Why cover this album now? Because in a few days, I’m going to see Alanis in concert at the Illinois State Fair. I don’t really have a “bucket list”, but if I did, going to an Alanis Morissette concert is one of them, even if it’s 25 years late. I have not really picked up on a lot of Alanis’ later music, though I want to. Supposed Former Infatuation Junkie is the only other album I have really listened to by her and it’s ok, but not quite as good as Jagged Little Pill. Something I wasn’t aware of until recently after watching the documentary Jagged, is that Alanis actually had a few albums before Jagged Little Pill that were essentially just regular boring pop music.

Which was part of what made this album blow up and become a huge hit. There was plenty of angry rock alternative music by dudes out there, but not a lot by women at the time. The whole album is this crazy ball of angry rage for a lot of its tracks. The first single from the album You Oughta Know has long been rumored to be about her former boyfriend Dave Coulier (Joey from Full House, the goofy guy) but it’s never been confirmed. With such lovely lyrics as

Cause the joke that you laid in the bed that was me
And I’m not gonna fade as soon as you close your eyes
And you know it
And every time I scratch my nails
Down someone else’s back
I hope you feel it
Well, can you feel it?

– You Oughta Know – Alanis Morissette

The lyrics in general are part of what really makes the album appealing. It’s all so poetically blunt at times, full of anger and trauma. It also becomes self-reflective and vulnerable in other places. It starts out very in your face with All I Really Want, You Oughta Know, and Right Through You. Even the slightly more subdued of the early tracks Perfect has a built to how it’s all just too much trying to be perfect. As the album goes on it becomes a lot more subdued, but still tells a string of stories about broken history and broken relationships.

Probably the most well-known track on the album is Ironic, which is an extremely popular and enjoyable song, but it’s also the subject of ridicule and jokes as most of the scenarios in the song are more straight tragic than actually ironic. Rain on your wedding day, ten thousand spoons when all you need is a knife, that sort of thing. The real Irony I suppose is a song called Ironic without any irony in it. I doubt it runs that deep though.

Probably my favorite tracks on the album are Hand in My Pocket and Mary Jane. I really like the whole building optimism of the former, and how it almost feels like it travels through stages of a life with it’s slightly evolving Chorus lyrics. Mary Jane is a nice slow ballad where Alanis really throws out those vocals.

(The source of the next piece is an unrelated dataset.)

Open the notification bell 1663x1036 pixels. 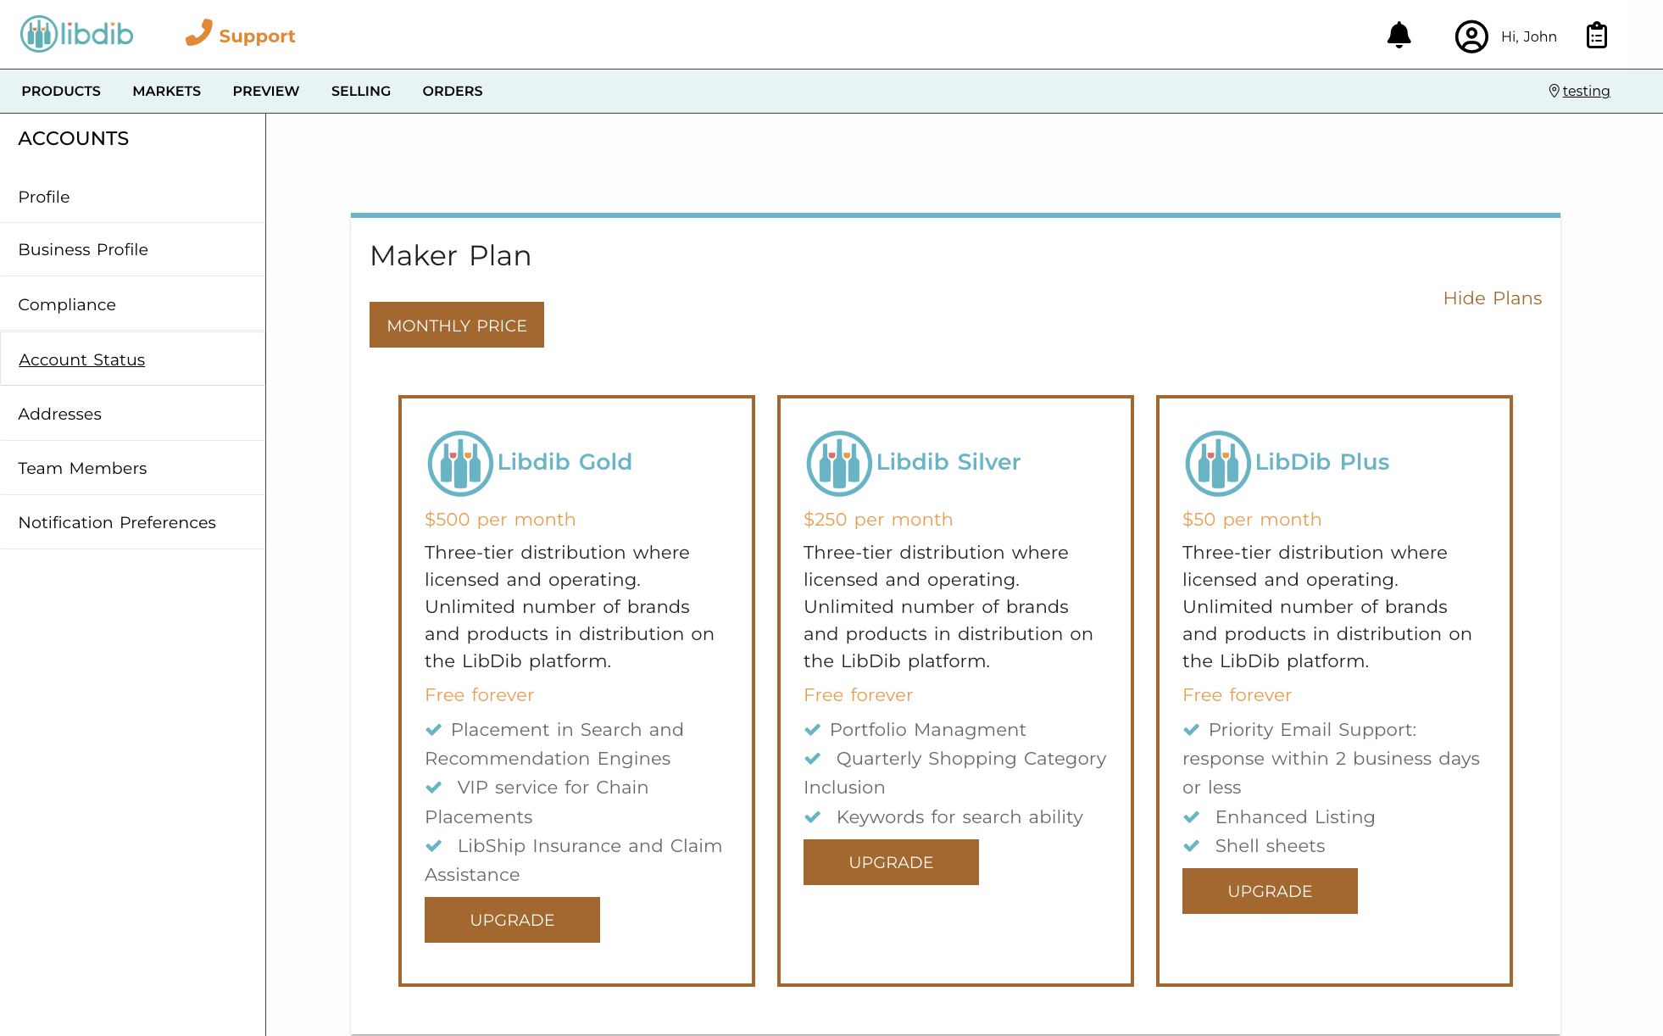(1399, 36)
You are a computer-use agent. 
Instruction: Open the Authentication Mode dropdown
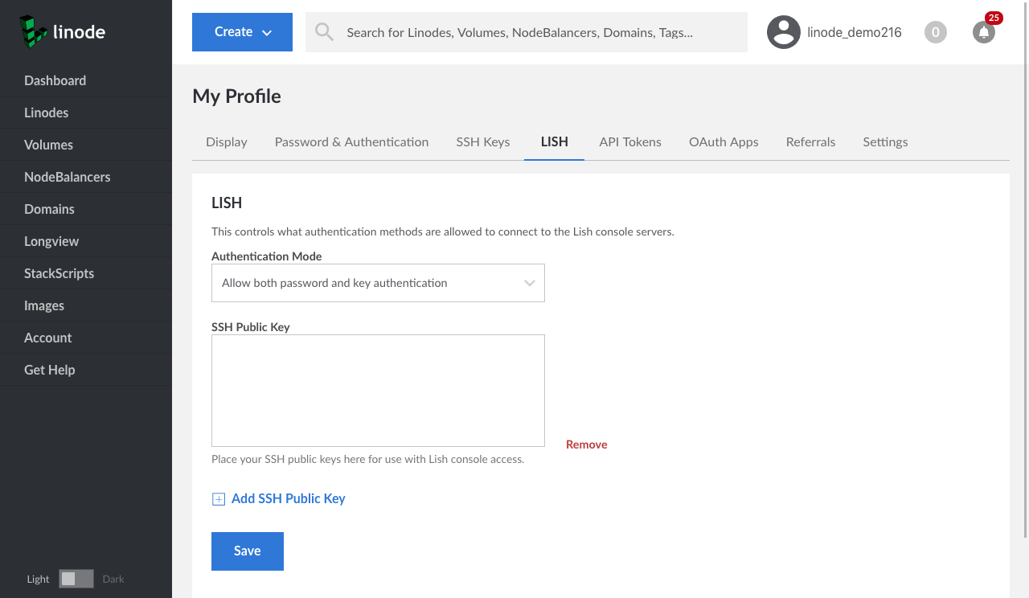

This is also the other reason this album became so popular I think. It’s not just the lyrics, but the way they are delivered. No one thinks twice about scream-singing with male bands, but Alanis helped bring this concept to her music. She has a very distinctive almost yodeling screech at times in her voice which feels like it should be off-putting but instead, it just drives the whole energy of the album. It pushes the rage when needed. It pushes the 90s alternative “who gives a shit really?” vibe when needed. There is also a lot fo interesting almost folksy feeling to her tracks

There’s probably a reason Alanis Morissette never really ended up with a ton of staying power on her future works, because Jagged Little Pill just really embodied the times, and left an influential legacy on music, but released any other time, probably wouldn’t have even taken off at all. I definitely am not saying it’s a bad album, I am just saying that it probably just doesn’t resonate with people who weren’t there, so to speak.